# [Extracted data entries]
==============================

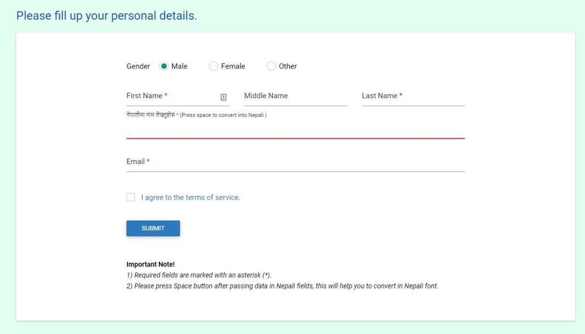Click the Gender label text
Viewport: 585px width, 334px height.
pos(138,66)
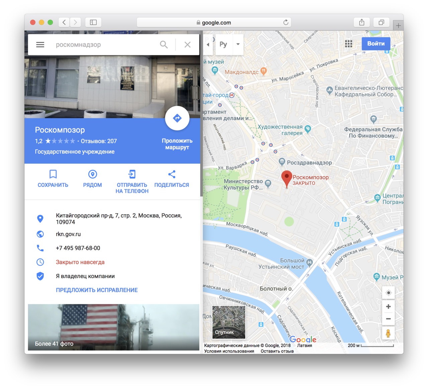Share this place with Поделиться icon

click(172, 174)
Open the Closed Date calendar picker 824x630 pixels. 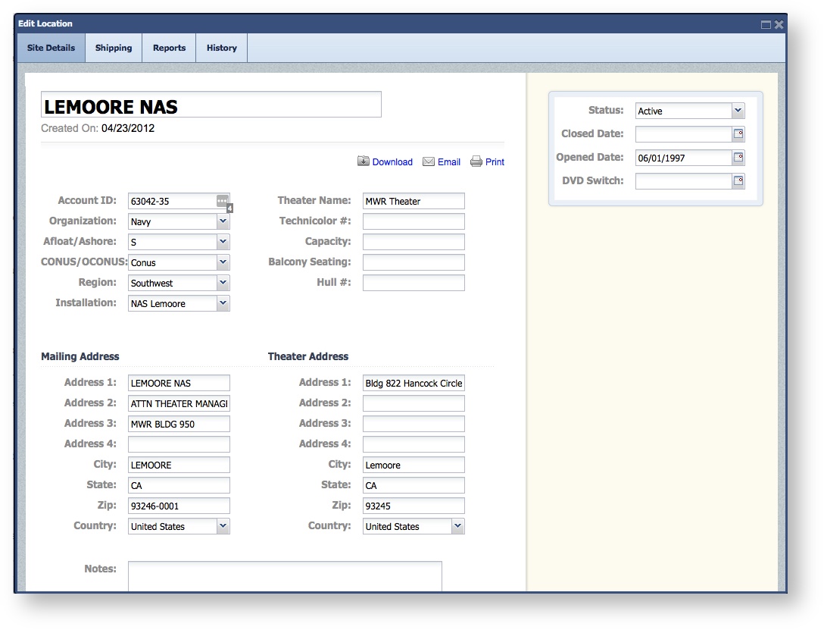coord(738,134)
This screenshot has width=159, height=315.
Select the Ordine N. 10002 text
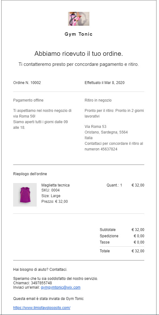tap(27, 83)
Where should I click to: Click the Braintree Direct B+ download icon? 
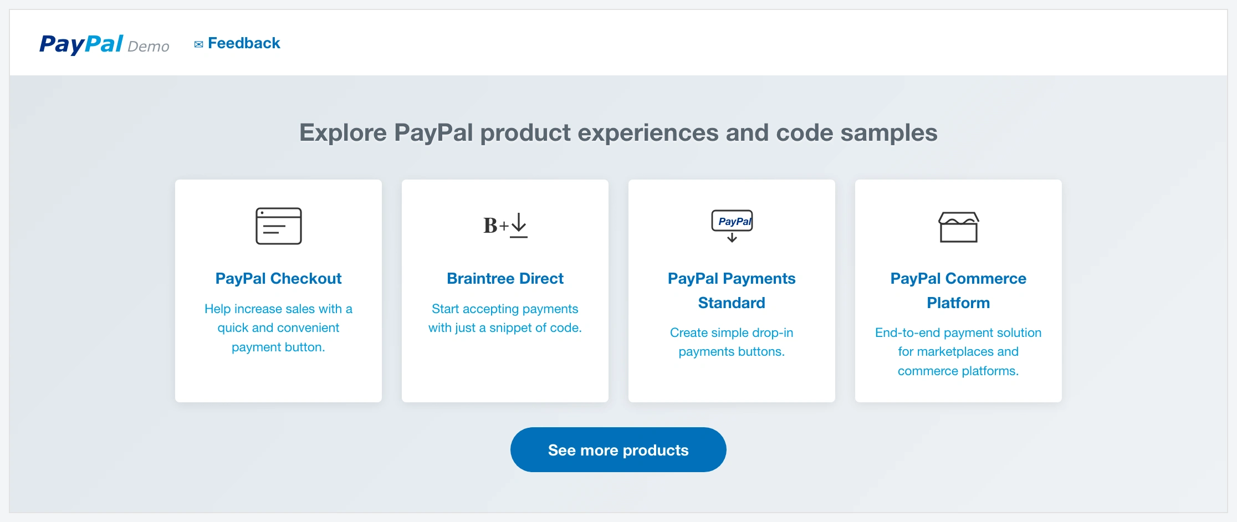505,226
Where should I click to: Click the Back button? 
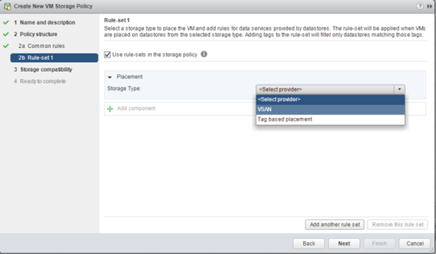coord(309,244)
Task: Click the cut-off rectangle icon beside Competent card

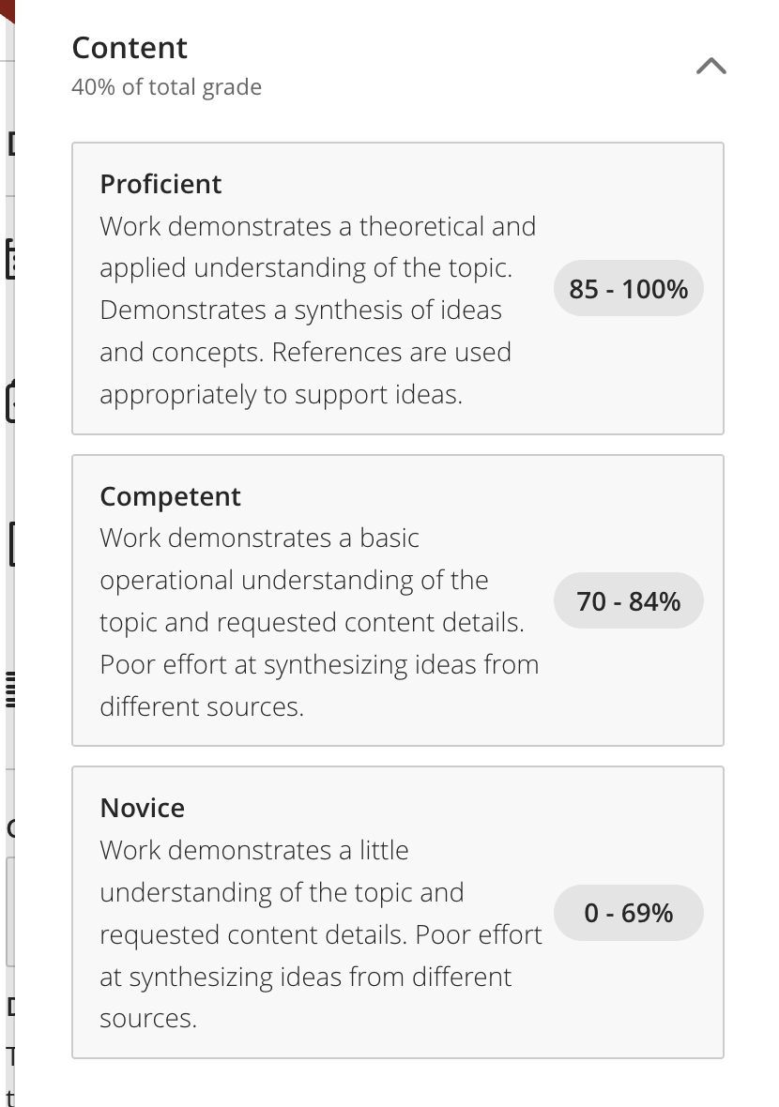Action: (11, 543)
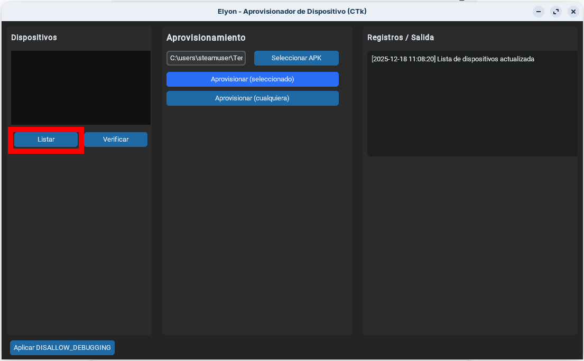
Task: Click the Elyon window title text
Action: point(292,11)
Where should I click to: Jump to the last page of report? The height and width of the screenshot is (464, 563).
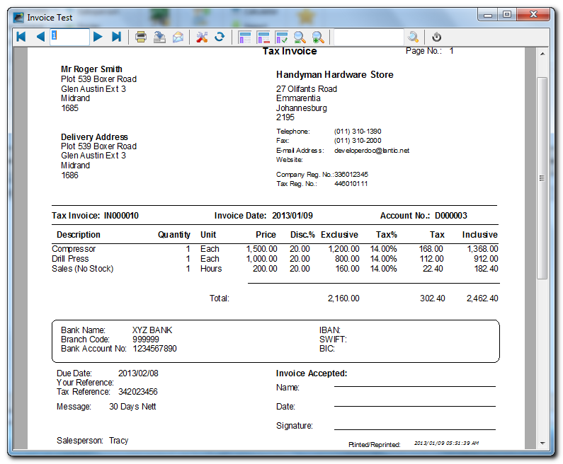click(x=117, y=37)
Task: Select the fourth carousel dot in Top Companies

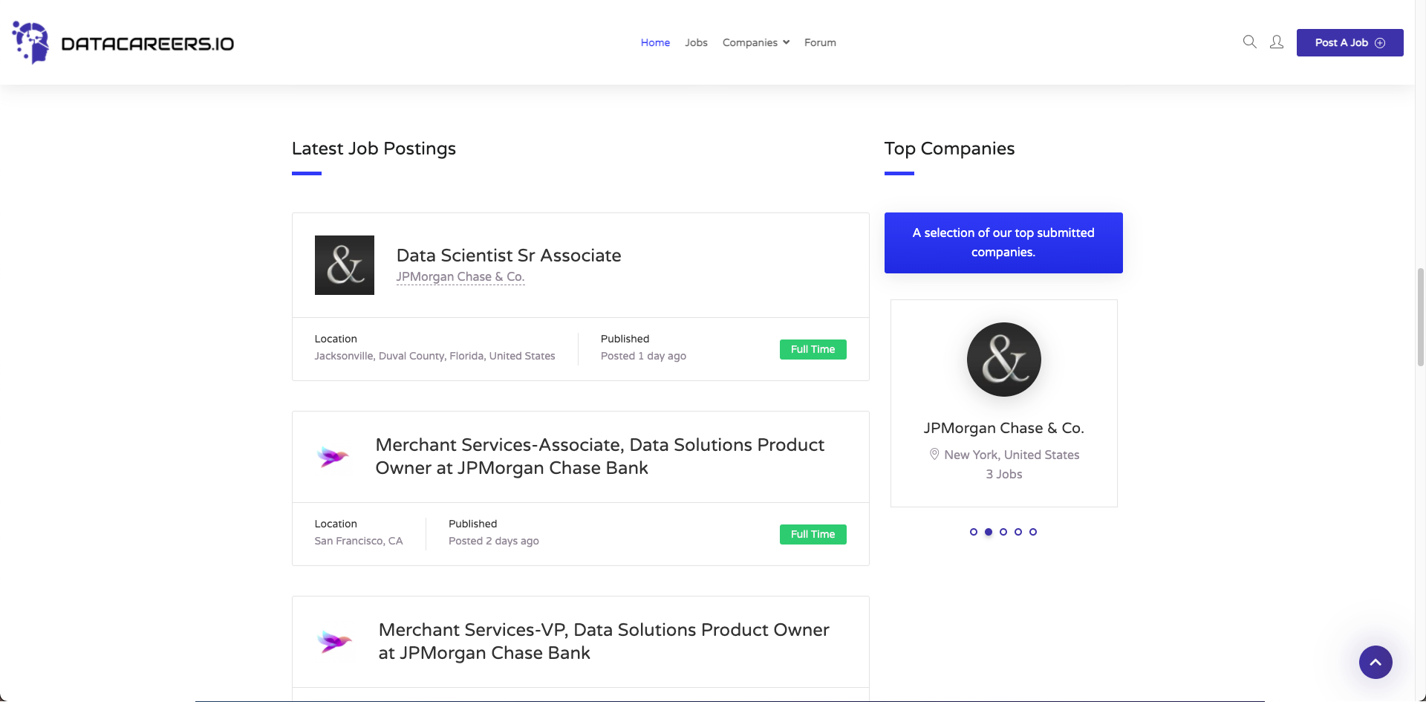Action: coord(1018,532)
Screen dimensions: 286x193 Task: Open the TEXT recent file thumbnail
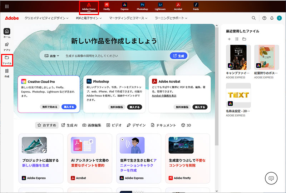[238, 95]
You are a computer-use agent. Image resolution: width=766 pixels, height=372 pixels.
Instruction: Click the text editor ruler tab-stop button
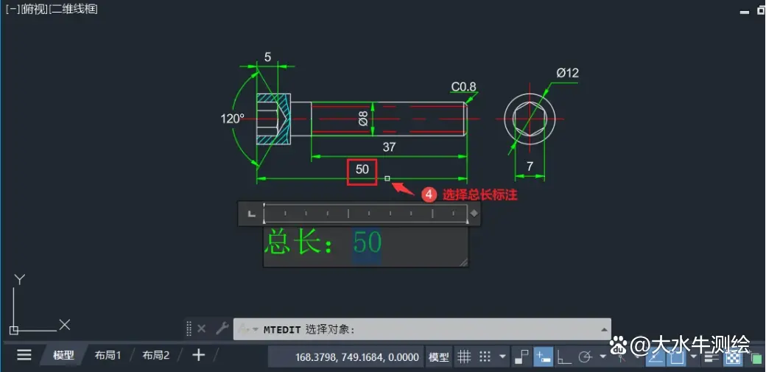pos(252,214)
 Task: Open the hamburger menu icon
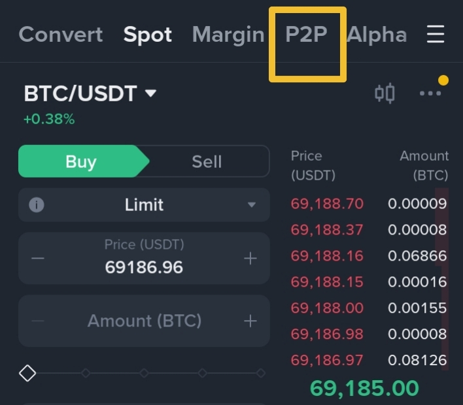[x=436, y=35]

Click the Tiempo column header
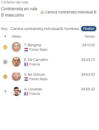[90, 37]
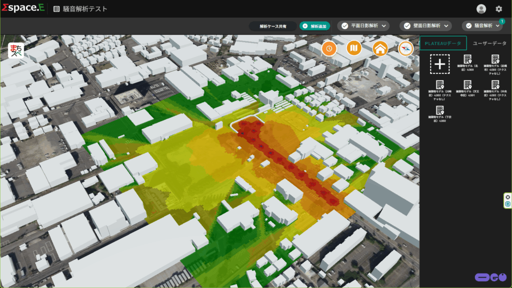
Task: Expand the 平面日影解析 dropdown arrow
Action: click(x=384, y=26)
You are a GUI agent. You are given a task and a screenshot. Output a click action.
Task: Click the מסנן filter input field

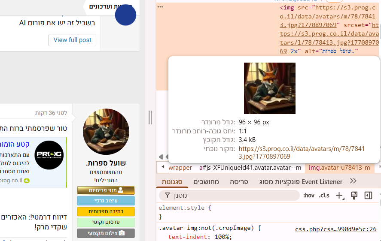click(229, 196)
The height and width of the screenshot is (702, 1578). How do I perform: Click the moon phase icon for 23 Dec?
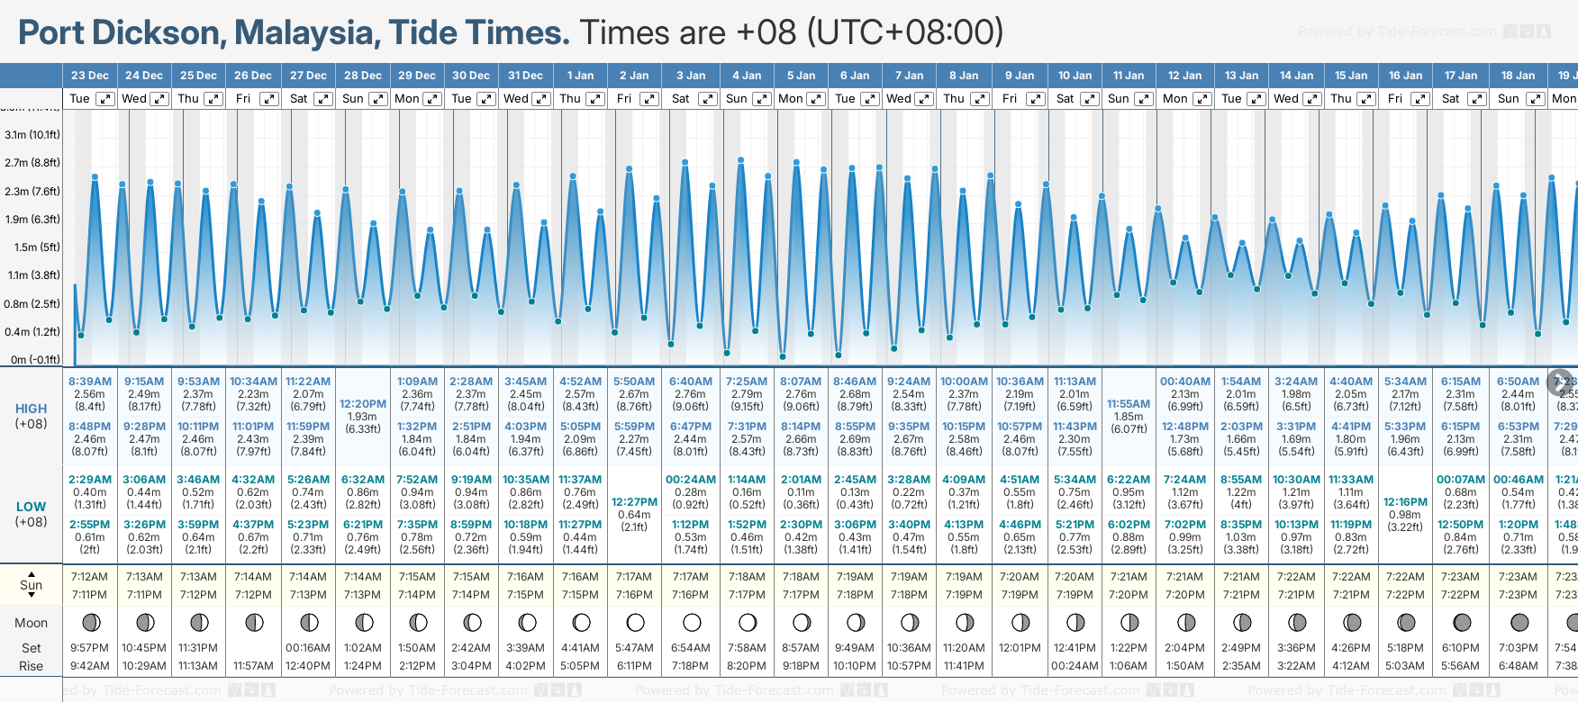coord(90,623)
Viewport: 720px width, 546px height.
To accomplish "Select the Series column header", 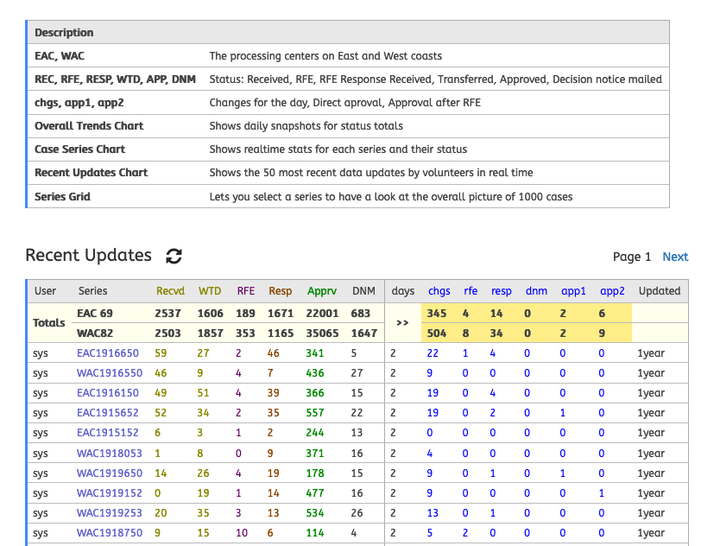I will pyautogui.click(x=93, y=291).
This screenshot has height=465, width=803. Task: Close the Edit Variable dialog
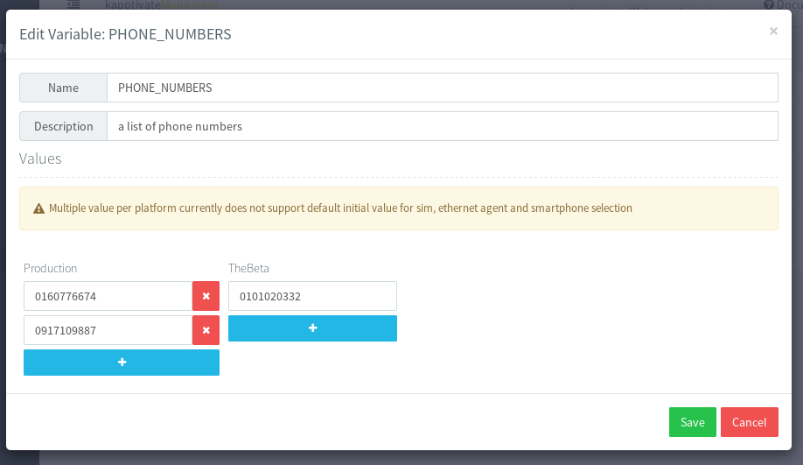[x=773, y=32]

==============================

# [The task]
Give back only the lines from the one that carries "This screenshot has height=465, width=803." through the final line above, both included. Drop all pictures.

# [Result for this task]
This screenshot has height=465, width=803. Task: Close the Edit Variable dialog
[x=773, y=32]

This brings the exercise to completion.